何か一般的な真理として、全体に語られているメッセージとしては聞くのですけれども、自分に語られているメッセージとしては聞くことがない。よってそのメッセージを聞いているようで、聞き流してしまうという、そういう聞き方をしてることが私達結構あるんじゃないでしょうか。ですからせっかく御言葉が与えられても、そこに応答がないんですね。満足はあるかもしれませんね。いい話が聞けて良かったなーって満足はあるかもしれないのに、しかしそこに主に対する応答がない。主がわたしたちを招いてくださっているのに、そこで主と出会うことがない。そういうメッセージの聞き方をしてることが、私たちにもあるんではないかなと思うんですね。神様は確かに教会全体にもメッセージを語っていますけれども、しかし私たち一人ひとりに語りかけておられるということを意識するものでありたいと思います。自分に語られてるメッセージとして受け止めたいと思うんですね。自分に語られてるメッセージと受け止めて、初めて私たちは御言葉の力を体験することができます。そして、そこで問われていることは、私たちがその御言葉に従うのかどうかっていうことで、適当に聞き流して終わりにするのではなくて、その御言葉に応答し、その言葉に従うのか。つまり、主についていくのか、この方に従っていくのかどうかっていうこと。このことが、私たちにいつも問われているということを忘れないようにしたいと思います。イエス様は再びペテロに命じました。
22節ですね。19節で一度語りかけた同じ命令を22節で、もう1度繰り返しております。しかも今度は、あなたは私に従いなさいと言いました。ヨハネではないんですね。他の人ではないんですね。他の弟子ではない。あなた、つまり私が従いなさいって問われた。
私たちも気をつけたいと思いますね。教会のあの人がどう反応するかではないんですね。他人の比較の中で自分の信仰を見つめるということではないんです。
3.結び
私がイエス様に従うのかどうか。このような主の迫りを皆さん感じないでしょうか。

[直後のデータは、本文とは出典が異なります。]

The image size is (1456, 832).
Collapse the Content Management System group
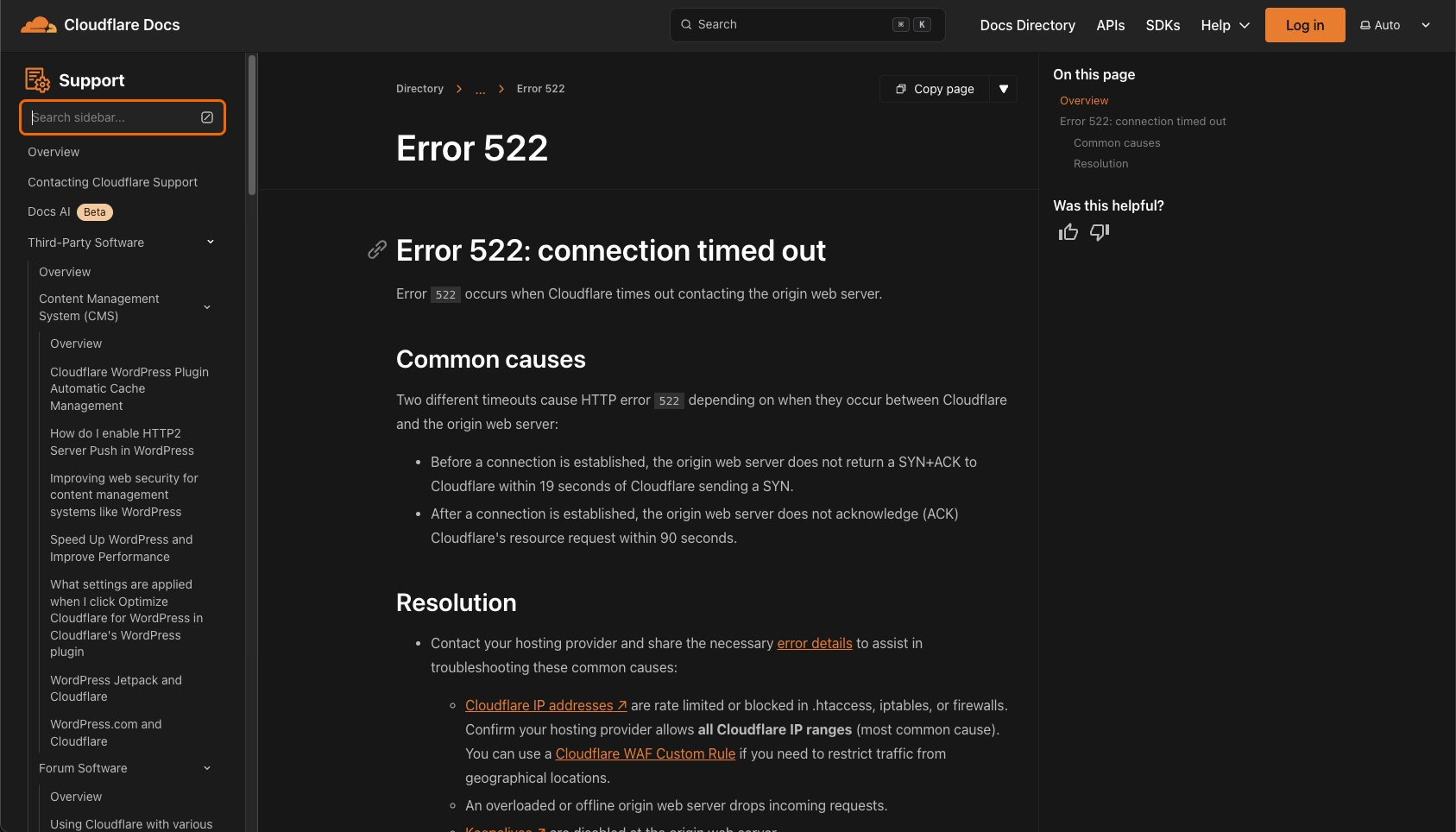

主は皆さん一人一人に同じように語りかけているのではないでしょうか。自分の信仰というものを皆さんどのように捉えているでしょうか。それは本当に主との個人的な関係に生きるということでしょうか。主に従っていくということでしょうか。それともどこかステータスで終わってしまっている。クリスチャンとしての立場になってしまっている。あるいは何か自分の人生を豊かにするためのアクセサリーのようなものになってしまってるって事はないであろうか。他の人がクリスチャンになってるのが楽しそうだから、それに合わせてしまってるって事はないだろうか。
そうではなくて、イエス様はたえず私たちとの関係を求めておられるということですね。私たちが本当にイエス様との愛の交わりの中に生かされていくということ。主に従っていくということ。そんなことをイエス様は私たち一人ひとりに求めておられる。そのことは是非覚えたいと思います。
主は何をしてくださったでしょうか。イエス様は十字架にかかって私たちの罪のために死んでくださった。わたしたちの罪を赦してくださった。そして復活をされて私たちの前にご自分を現してくださって、私たちに伴ってくださる。生涯にわたってずっと私達を守って下さり、死のその時も共にいてくださる。このような主に、私たちは従っていくことが求められているんではないでしょうか。是非、私たちは躊躇することなく、この主の言葉に従っていくものでありたいと思います。